Fresh Language and Surprises

Dull language has three main qualities: (1) boring, (2) boring, and (3) boring. So, do your SAT readers a favor by giving them a verbal surprise. After reading hundreds of predictable essays on the same topic, readers will do cartwheels for something fresh and new. (Ha! SAT readers doing cartwheels—that’s kind of a surprise, isn’t it?) It takes courage and imagination to use fresh language, but here’s a guarantee: A verbal surprise may not turn SAT readers into acrobats, but it will unquestionably give your essay a boost.

What is a verbal surprise? Nothing more than an interesting image or choice of words. That doesn’t mean use odd words like twit or fop. Even ordinary words, used deftly, can dazzle readers. Moreover they’ll sound more natural. For example:

Ordinary:

I was ten before I saw my first pigeon.

Surprising:

I was ten before I met my first pigeon.

## To-do item A
In the passage on fresh language, what three main qualities does dull language have?
The rows below are separate material with no connection to the passage on fresh language.

[Data entries]
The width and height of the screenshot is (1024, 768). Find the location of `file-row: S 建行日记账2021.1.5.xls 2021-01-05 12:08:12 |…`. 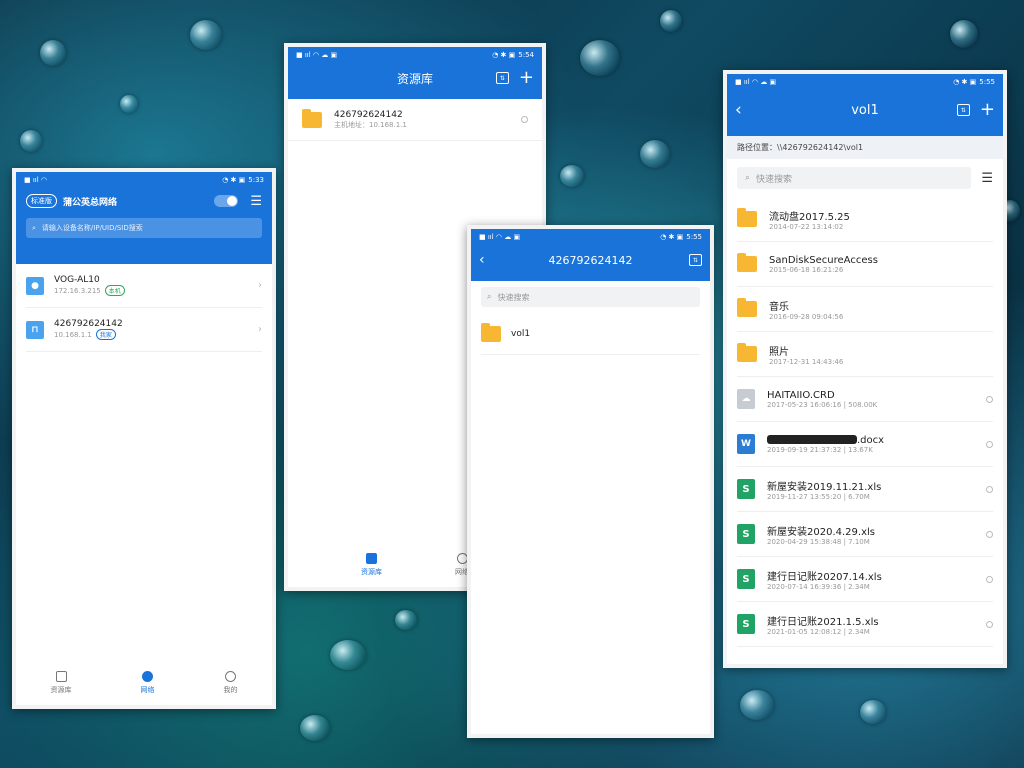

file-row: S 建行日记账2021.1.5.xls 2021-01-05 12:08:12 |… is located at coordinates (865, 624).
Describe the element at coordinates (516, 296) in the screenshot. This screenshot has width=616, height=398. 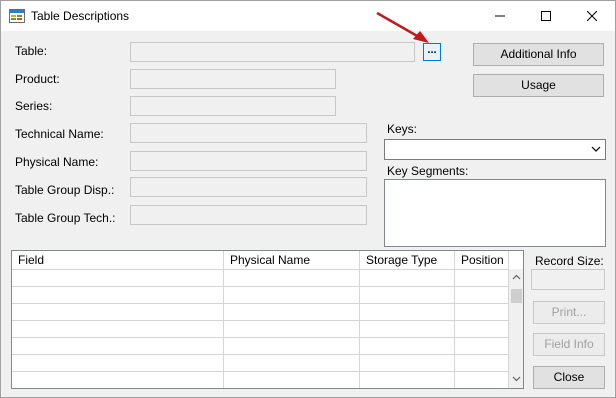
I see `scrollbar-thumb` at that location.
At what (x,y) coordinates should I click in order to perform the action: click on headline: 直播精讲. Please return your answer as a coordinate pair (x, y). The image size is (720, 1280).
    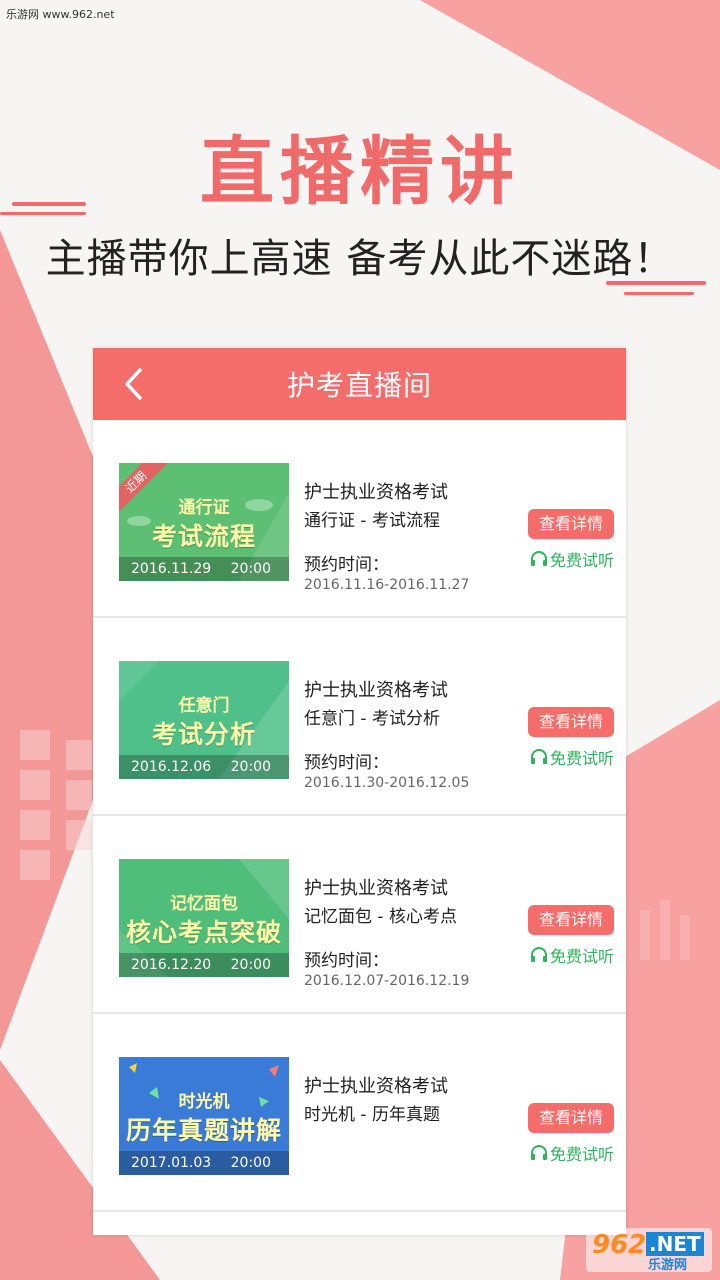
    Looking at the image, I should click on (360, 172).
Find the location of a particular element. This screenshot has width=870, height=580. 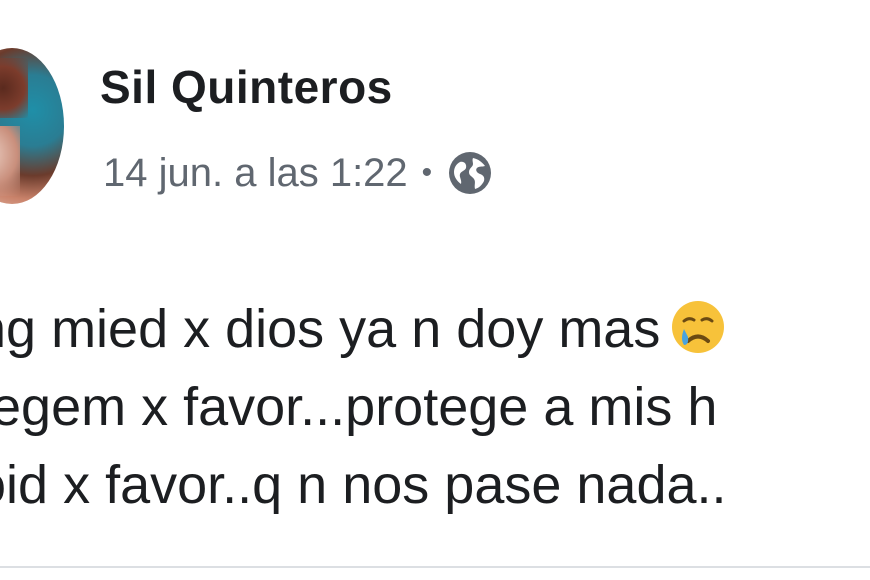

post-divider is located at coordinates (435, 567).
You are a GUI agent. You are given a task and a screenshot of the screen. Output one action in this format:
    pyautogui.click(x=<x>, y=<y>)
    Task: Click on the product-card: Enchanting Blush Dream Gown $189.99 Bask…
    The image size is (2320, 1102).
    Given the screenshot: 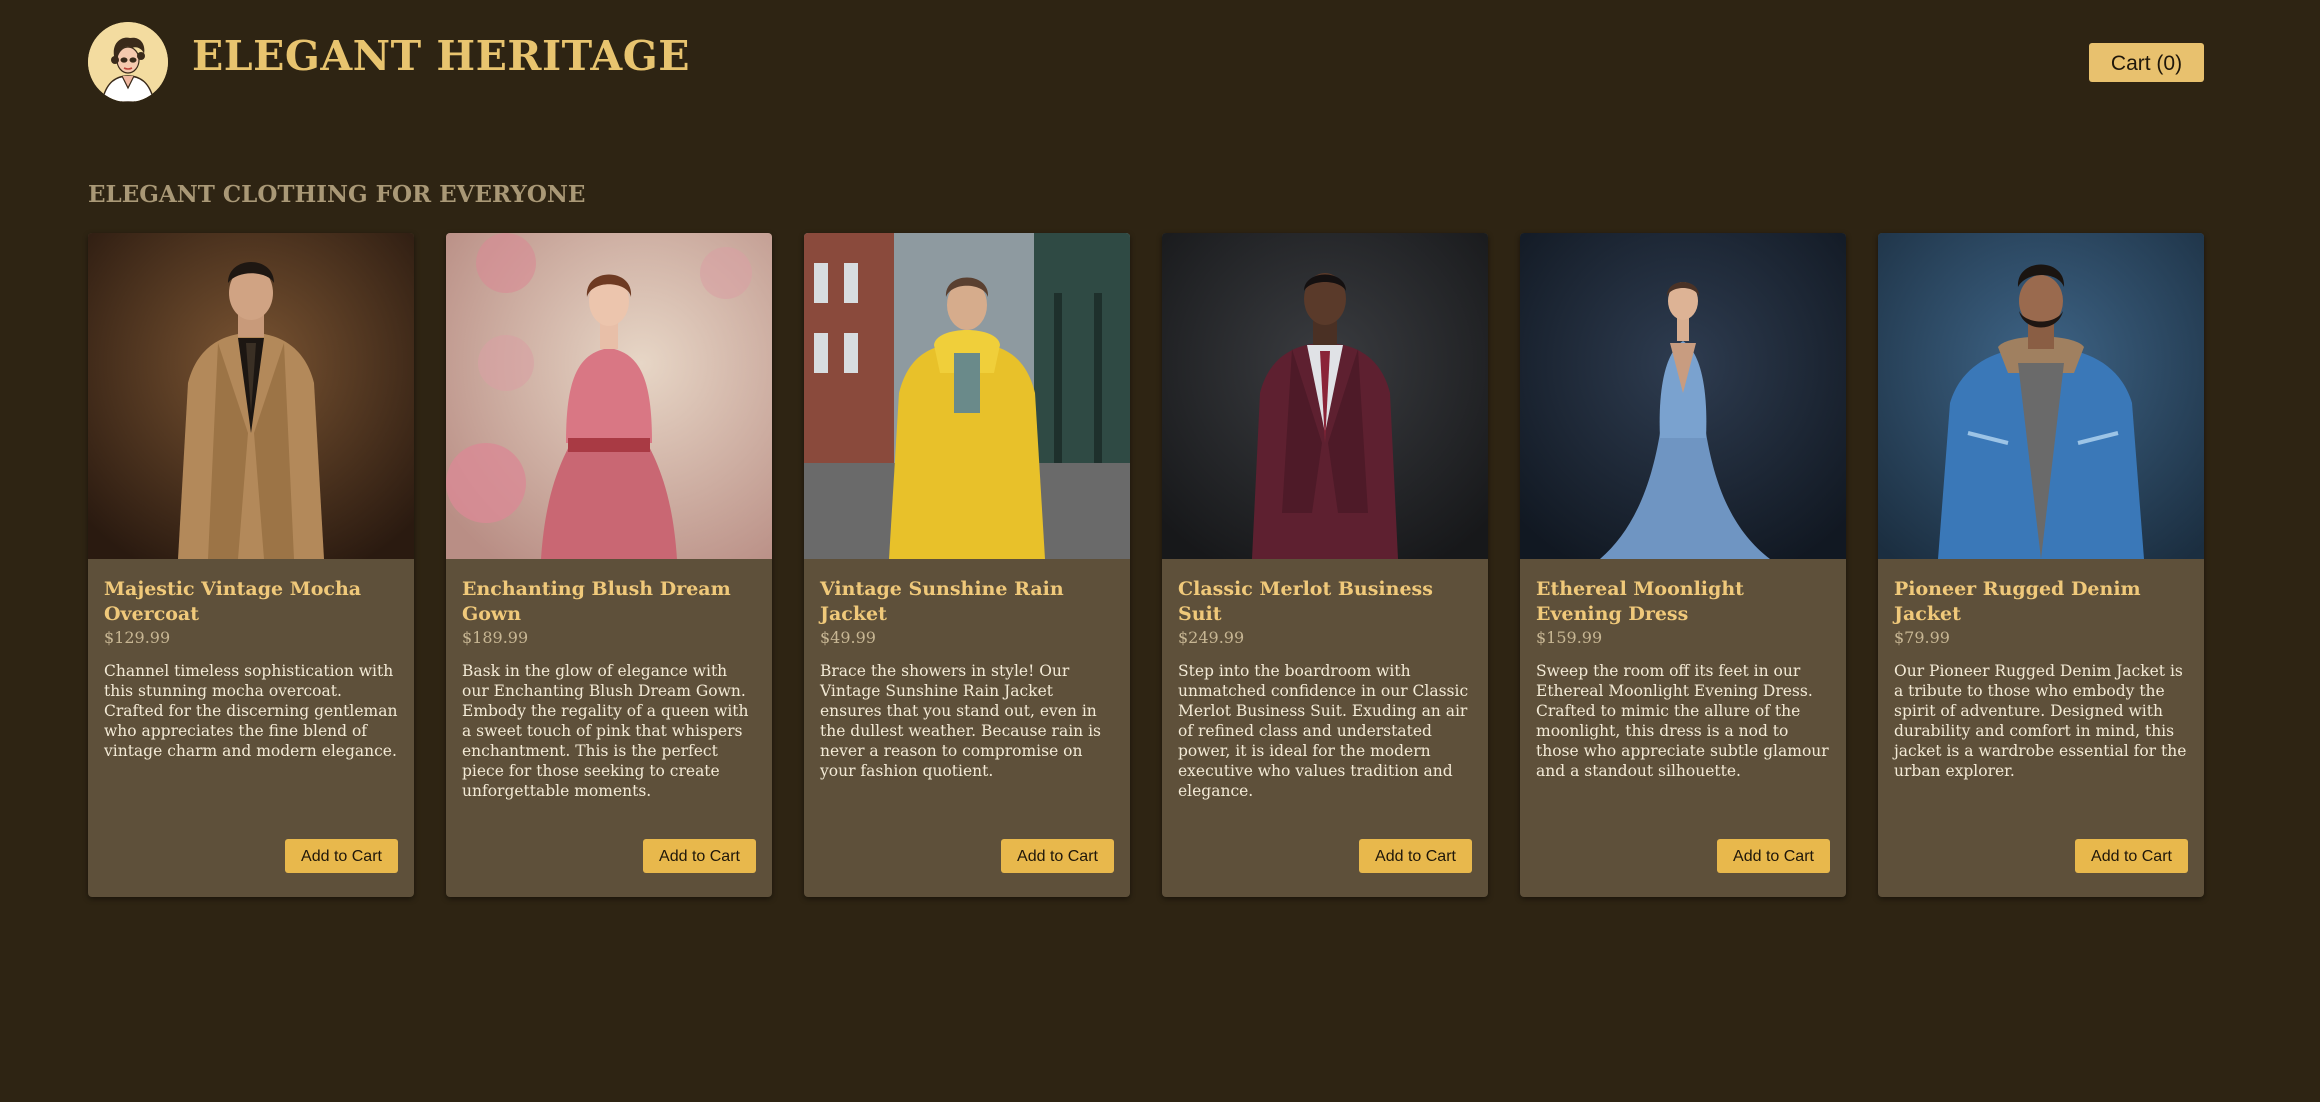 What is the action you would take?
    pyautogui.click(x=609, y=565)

## To-do item B
Express everything in the rows from the line containing "At what (x,y)" down to the line containing "post-divider is located" as a JSON list of strings, one per line, with blank lines skipped and the pictures left out.

## Exercise response A
Boring, boring, and boring.

## Exercise response B
[
  "At what (x,y) coordinates should I click in order to perform the action: click on headline: 直播精讲. Please return your answer as a coordinate pair (x, y). The image size is (720, 1280).",
  "    Looking at the image, I should click on (360, 172).",
  "Find the location of a particular element. This screenshot has width=870, height=580. ",
  "post-divider is located at coordinates (435, 567)."
]